This is a pilot study that will eventually result in a main randomised controlled trial that will look at what management is associated with a higher rate of normal birth and a lower rate of chorioamnionitis (maternal infection) when women break their waters but labour does not start. Spontaneous rupture of the membranes (when the waters break) at term (37-42 weeks gestation) is a physiological event that happens during labour. However, according to Gunn et al. (1970) in 8-10 % of the cases the membranes rupture before labour starts. The time between the rupture and the onset of labour is called latent phase and time wise is variable.

Studies have showed no statistically significant differences in terms of neonatal infection or chorioamnionitis when the investigators induce labour with prostaglandins compared to when labour starts spontaneously (Hannah et al 1996). Seaward et al. (1997) noted a number of confounding factors that might relate to the incidence of chorioamnionitis (maternal infection), the strongest predictor was having more than 8 vaginal examinations since the rupture of membranes and before delivery which was a stronger predictor than the duration of the latent phase. It is thought that by reducing the number of internal examinations, chorioamnionitis may be reduced, and hence neonatal infection may also be reduced.

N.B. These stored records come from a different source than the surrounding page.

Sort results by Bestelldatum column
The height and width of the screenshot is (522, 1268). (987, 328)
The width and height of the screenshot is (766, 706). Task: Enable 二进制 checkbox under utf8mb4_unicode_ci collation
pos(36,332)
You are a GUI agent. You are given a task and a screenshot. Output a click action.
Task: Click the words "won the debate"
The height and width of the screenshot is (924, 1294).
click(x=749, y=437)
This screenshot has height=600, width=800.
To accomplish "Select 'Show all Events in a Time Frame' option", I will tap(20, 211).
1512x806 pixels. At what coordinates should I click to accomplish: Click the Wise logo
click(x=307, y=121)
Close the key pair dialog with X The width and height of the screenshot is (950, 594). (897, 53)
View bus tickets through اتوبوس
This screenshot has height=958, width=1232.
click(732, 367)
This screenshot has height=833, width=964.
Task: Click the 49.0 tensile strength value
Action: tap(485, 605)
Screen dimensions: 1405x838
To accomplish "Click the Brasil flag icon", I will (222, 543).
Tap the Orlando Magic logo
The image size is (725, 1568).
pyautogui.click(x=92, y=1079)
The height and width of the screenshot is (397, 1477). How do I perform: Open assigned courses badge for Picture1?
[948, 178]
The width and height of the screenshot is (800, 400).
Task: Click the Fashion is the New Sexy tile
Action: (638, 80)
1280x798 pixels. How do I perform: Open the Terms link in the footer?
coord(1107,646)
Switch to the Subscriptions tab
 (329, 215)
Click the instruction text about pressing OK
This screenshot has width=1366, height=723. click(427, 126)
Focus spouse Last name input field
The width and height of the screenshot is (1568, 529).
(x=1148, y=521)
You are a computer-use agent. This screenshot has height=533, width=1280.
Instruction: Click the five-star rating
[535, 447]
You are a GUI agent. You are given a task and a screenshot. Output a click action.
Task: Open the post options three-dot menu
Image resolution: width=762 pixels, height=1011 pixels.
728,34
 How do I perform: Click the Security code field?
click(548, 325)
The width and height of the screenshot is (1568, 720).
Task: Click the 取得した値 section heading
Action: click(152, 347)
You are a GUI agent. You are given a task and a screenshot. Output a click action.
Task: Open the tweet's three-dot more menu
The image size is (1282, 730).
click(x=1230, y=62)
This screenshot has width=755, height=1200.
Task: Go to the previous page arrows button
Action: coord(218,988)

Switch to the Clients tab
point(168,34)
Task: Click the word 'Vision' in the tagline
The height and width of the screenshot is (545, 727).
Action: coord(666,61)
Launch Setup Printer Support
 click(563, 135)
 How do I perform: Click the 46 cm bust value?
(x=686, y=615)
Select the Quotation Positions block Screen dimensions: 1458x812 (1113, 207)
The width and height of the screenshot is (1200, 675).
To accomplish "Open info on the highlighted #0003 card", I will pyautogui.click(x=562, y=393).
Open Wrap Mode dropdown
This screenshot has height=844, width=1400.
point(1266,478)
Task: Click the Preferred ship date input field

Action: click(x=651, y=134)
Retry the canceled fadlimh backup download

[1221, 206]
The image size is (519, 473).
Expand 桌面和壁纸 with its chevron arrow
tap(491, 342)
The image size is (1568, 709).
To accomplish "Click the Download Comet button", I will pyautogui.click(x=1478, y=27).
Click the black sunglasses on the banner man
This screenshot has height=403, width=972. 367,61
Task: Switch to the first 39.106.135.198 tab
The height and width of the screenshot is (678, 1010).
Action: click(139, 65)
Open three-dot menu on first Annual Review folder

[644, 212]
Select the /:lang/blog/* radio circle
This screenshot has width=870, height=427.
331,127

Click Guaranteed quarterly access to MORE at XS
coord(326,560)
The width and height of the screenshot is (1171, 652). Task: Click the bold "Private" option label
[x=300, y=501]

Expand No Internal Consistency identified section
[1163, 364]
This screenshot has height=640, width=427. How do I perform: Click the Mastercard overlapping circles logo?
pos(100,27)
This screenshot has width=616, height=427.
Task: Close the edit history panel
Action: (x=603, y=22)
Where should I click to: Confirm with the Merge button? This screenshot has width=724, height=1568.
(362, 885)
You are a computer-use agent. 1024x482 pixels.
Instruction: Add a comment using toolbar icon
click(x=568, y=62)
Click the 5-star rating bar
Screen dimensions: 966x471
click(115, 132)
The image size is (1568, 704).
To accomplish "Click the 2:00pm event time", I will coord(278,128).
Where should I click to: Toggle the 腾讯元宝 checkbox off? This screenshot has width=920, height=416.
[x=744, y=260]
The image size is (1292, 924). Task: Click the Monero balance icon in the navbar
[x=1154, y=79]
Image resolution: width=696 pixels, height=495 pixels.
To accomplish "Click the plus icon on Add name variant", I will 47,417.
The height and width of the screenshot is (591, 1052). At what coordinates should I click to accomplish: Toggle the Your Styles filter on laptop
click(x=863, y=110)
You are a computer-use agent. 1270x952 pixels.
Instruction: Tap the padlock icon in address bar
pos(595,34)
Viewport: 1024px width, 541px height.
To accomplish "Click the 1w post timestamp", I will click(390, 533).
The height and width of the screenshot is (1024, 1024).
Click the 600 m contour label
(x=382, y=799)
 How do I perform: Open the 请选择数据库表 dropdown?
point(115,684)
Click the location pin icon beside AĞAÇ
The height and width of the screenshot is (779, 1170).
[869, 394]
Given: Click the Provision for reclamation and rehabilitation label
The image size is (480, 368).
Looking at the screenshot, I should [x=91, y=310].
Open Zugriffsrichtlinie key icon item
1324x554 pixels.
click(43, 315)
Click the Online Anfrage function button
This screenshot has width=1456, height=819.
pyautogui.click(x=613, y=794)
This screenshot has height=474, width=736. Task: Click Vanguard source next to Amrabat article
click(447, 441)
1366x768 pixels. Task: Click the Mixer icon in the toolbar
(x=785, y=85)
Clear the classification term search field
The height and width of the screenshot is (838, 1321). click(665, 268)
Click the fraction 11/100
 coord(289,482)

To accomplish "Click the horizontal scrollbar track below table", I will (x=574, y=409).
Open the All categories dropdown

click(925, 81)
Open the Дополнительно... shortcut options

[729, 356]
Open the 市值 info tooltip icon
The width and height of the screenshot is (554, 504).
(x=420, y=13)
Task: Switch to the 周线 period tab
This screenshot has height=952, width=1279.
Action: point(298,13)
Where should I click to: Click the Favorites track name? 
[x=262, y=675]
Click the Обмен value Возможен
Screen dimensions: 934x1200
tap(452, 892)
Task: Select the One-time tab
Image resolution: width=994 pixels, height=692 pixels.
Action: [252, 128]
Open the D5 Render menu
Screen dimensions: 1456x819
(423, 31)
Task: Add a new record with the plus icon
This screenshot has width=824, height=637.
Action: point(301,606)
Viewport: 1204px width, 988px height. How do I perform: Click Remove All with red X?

The main RCT will compare clinical outcomes and maternal satisfaction when women consent to be randomized to four groups: (1) Active management and routine internal examinations during labour, (2) Active management and reduced internal examinations, (3) Expectant management and routine internal examinations, (4) Expectant management and reduced internal examinations.

This application seeks ethics approval for the pilot phase to ensure that a definitive study can be undertaken appropriately. It is important to test that all the components work well individually and as a whole, to estimate sample size and ultimately to test the integrity of the research protocol before embarking on the main trial.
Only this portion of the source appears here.